(Stored items)

---+---

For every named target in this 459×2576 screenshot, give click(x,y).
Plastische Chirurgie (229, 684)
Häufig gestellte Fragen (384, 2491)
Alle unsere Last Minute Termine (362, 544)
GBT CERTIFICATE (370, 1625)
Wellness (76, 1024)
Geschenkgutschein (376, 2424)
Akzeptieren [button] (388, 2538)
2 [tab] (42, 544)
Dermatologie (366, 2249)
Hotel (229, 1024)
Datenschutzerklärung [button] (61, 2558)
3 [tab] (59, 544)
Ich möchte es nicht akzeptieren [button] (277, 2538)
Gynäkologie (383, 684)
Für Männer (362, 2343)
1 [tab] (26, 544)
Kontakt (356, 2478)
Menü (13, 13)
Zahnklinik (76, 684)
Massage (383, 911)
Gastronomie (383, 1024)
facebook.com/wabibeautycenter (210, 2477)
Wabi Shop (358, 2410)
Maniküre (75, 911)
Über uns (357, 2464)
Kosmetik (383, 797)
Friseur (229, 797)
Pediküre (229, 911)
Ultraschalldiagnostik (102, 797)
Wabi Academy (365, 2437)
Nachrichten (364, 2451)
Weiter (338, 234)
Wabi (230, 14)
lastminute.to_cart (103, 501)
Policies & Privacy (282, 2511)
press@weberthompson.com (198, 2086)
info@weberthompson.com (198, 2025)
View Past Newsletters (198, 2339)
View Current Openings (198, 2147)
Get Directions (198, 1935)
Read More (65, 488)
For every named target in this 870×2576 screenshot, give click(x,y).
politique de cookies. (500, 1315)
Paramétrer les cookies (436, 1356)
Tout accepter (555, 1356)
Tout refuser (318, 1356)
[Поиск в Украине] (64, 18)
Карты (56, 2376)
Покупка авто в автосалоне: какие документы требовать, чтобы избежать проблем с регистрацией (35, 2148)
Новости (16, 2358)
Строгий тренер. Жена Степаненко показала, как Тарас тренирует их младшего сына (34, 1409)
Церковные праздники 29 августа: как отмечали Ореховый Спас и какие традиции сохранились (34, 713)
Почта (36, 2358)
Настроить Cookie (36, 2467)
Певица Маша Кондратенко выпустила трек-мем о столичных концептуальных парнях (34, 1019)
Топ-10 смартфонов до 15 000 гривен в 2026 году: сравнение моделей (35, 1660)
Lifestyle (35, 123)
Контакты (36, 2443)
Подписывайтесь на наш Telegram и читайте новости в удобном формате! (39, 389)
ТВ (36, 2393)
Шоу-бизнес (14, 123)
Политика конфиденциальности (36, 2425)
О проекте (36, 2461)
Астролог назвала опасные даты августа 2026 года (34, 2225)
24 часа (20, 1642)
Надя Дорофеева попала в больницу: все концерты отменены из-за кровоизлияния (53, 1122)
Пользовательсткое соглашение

---+---

What you will do
Reproduce verbatim the lines above, from the line with "Zahnklinik (76, 684)" through the line with "politique de cookies. (500, 1315)".

Exercise response
Zahnklinik (76, 684)
Massage (383, 911)
Gastronomie (383, 1024)
facebook.com/wabibeautycenter (210, 2477)
Wabi Shop (358, 2410)
Maniküre (75, 911)
Über uns (357, 2464)
Kosmetik (383, 797)
Friseur (229, 797)
Pediküre (229, 911)
Ultraschalldiagnostik (102, 797)
Wabi Academy (365, 2437)
Nachrichten (364, 2451)
Weiter (338, 234)
Wabi (230, 14)
lastminute.to_cart (103, 501)
Policies & Privacy (282, 2511)
press@weberthompson.com (198, 2086)
info@weberthompson.com (198, 2025)
View Past Newsletters (198, 2339)
View Current Openings (198, 2147)
Get Directions (198, 1935)
Read More (65, 488)
For every named target in this 870×2576 screenshot, give click(x,y).
politique de cookies. (500, 1315)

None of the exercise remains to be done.